* Challenge:
Copy the following records line for line, with no changes.

──────── Available records ────────

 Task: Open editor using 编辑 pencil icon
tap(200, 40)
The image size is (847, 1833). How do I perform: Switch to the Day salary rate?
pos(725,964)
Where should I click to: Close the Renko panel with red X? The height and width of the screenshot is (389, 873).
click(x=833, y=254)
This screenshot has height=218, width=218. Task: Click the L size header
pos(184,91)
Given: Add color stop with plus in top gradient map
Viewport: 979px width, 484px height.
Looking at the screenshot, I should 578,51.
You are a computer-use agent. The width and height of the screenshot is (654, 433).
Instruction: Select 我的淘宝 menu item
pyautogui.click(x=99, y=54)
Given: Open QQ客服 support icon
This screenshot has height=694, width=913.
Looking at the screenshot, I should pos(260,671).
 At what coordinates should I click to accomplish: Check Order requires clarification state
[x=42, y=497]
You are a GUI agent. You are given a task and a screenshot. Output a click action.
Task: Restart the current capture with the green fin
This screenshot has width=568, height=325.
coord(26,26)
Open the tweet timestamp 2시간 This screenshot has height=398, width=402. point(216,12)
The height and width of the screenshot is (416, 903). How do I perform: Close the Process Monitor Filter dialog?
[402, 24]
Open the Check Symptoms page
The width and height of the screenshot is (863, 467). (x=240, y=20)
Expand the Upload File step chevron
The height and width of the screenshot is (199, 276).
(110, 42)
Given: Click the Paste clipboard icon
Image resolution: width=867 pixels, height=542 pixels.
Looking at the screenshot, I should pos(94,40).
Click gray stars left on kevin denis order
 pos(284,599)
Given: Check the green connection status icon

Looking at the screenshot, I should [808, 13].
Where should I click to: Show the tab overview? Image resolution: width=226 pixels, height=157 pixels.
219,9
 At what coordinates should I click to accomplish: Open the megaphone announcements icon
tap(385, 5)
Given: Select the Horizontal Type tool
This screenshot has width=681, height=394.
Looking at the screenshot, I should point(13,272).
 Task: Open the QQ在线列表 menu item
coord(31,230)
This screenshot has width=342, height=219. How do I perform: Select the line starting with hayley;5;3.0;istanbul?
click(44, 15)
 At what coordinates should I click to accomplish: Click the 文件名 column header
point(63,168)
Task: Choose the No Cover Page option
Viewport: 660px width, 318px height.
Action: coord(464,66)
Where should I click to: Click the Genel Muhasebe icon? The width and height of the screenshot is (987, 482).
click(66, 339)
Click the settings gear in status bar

────────

* Solution for this exercise:
 Task: Open editor using 编辑 pencil icon
tap(200, 40)
The image size is (847, 1833). How do I perform: Switch to the Day salary rate?
pos(725,964)
Where should I click to: Close the Renko panel with red X? The height and width of the screenshot is (389, 873).
click(x=833, y=254)
This screenshot has height=218, width=218. Task: Click the L size header
pos(184,91)
Given: Add color stop with plus in top gradient map
Viewport: 979px width, 484px height.
Looking at the screenshot, I should 578,51.
You are a computer-use agent. The width and height of the screenshot is (654, 433).
Instruction: Select 我的淘宝 menu item
pyautogui.click(x=99, y=54)
Given: Open QQ客服 support icon
This screenshot has height=694, width=913.
Looking at the screenshot, I should pos(260,671).
 At what coordinates should I click to accomplish: Check Order requires clarification state
[x=42, y=497]
You are a GUI agent. You are given a task and a screenshot. Output a click action.
Task: Restart the current capture with the green fin
This screenshot has width=568, height=325.
coord(26,26)
Open the tweet timestamp 2시간 This screenshot has height=398, width=402. point(216,12)
The height and width of the screenshot is (416, 903). How do I perform: Close the Process Monitor Filter dialog?
[402, 24]
Open the Check Symptoms page
The width and height of the screenshot is (863, 467). (x=240, y=20)
Expand the Upload File step chevron
The height and width of the screenshot is (199, 276).
(110, 42)
Given: Click the Paste clipboard icon
Image resolution: width=867 pixels, height=542 pixels.
Looking at the screenshot, I should pos(94,40).
Click gray stars left on kevin denis order
 pos(284,599)
Given: Check the green connection status icon

Looking at the screenshot, I should [808, 13].
Where should I click to: Show the tab overview? Image resolution: width=226 pixels, height=157 pixels.
219,9
 At what coordinates should I click to accomplish: Open the megaphone announcements icon
tap(385, 5)
Given: Select the Horizontal Type tool
This screenshot has width=681, height=394.
Looking at the screenshot, I should point(13,272).
 Task: Open the QQ在线列表 menu item
coord(31,230)
This screenshot has width=342, height=219. How do I perform: Select the line starting with hayley;5;3.0;istanbul?
click(44, 15)
 At what coordinates should I click to accomplish: Click the 文件名 column header
point(63,168)
Task: Choose the No Cover Page option
Viewport: 660px width, 318px height.
Action: coord(464,66)
Where should I click to: Click the Genel Muhasebe icon? The width and height of the screenshot is (987, 482).
click(66, 339)
Click the settings gear in status bar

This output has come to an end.